Bad Bunny inició una histórica residencia de 30 conciertos en el Coliseo de Puerto Rico, marcando un antes y un después para la industria del entretenimiento en la isla. Bajo el título No me quiero ir de aquí, el ciclo busca rendir tributo a la cultura puertorriqueña, con una producción local que emplea a más de mil personas y ha agotado más de 400 mil boletos. La residencia, que se extiende hasta septiembre, ha roto récords de demanda y activado una red de hoteles, restaurantes y comercios locales.
Según Discover Puerto Rico, el impacto económico podría superar los 200 millones de dólares. El auge en hospedajes, vuelos y servicios turísticos está reconfigurando la temporada baja en San Juan, convirtiendo estos meses en pico de actividad. Más allá de lo económico, el evento posiciona a la isla como destino global para eventos culturales de gran escala.

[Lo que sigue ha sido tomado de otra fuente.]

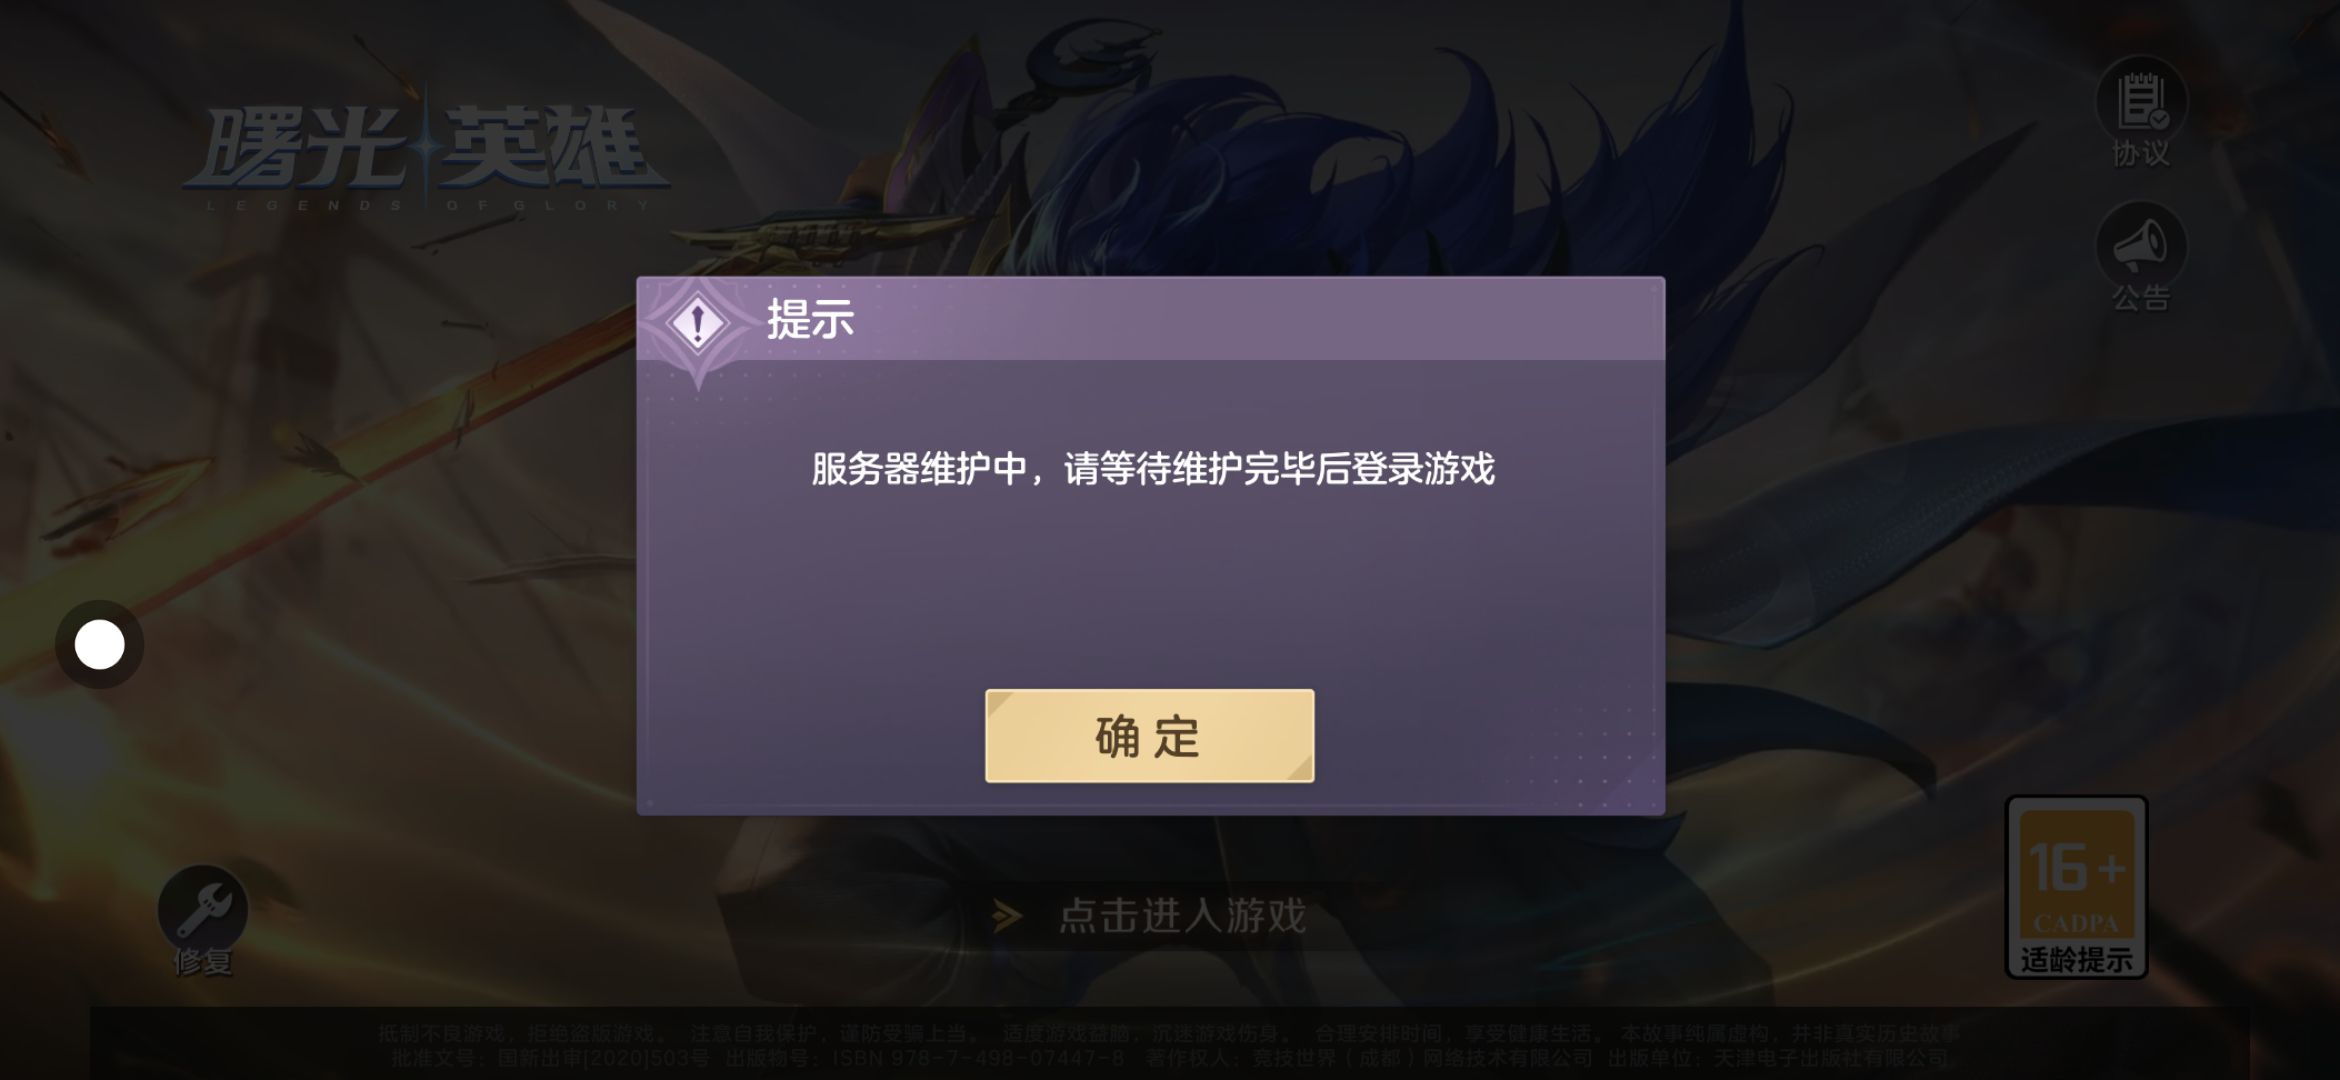The height and width of the screenshot is (1080, 2340).
Task: Select the 适龄提示 label under the badge
Action: (2077, 960)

El éxito de esta residencia también pone a prueba la infraestructura urbana y turística de la isla. Para el propio artista, este proyecto representa una forma de retribución a su tierra y su gente, visibilizando sus raíces y desafíos. Con 9 funciones destinadas exclusivamente a residentes locales, Bad Bunny refuerza su compromiso comunitario mientras impulsa una narrativa de identidad caribeña hacia el mundo.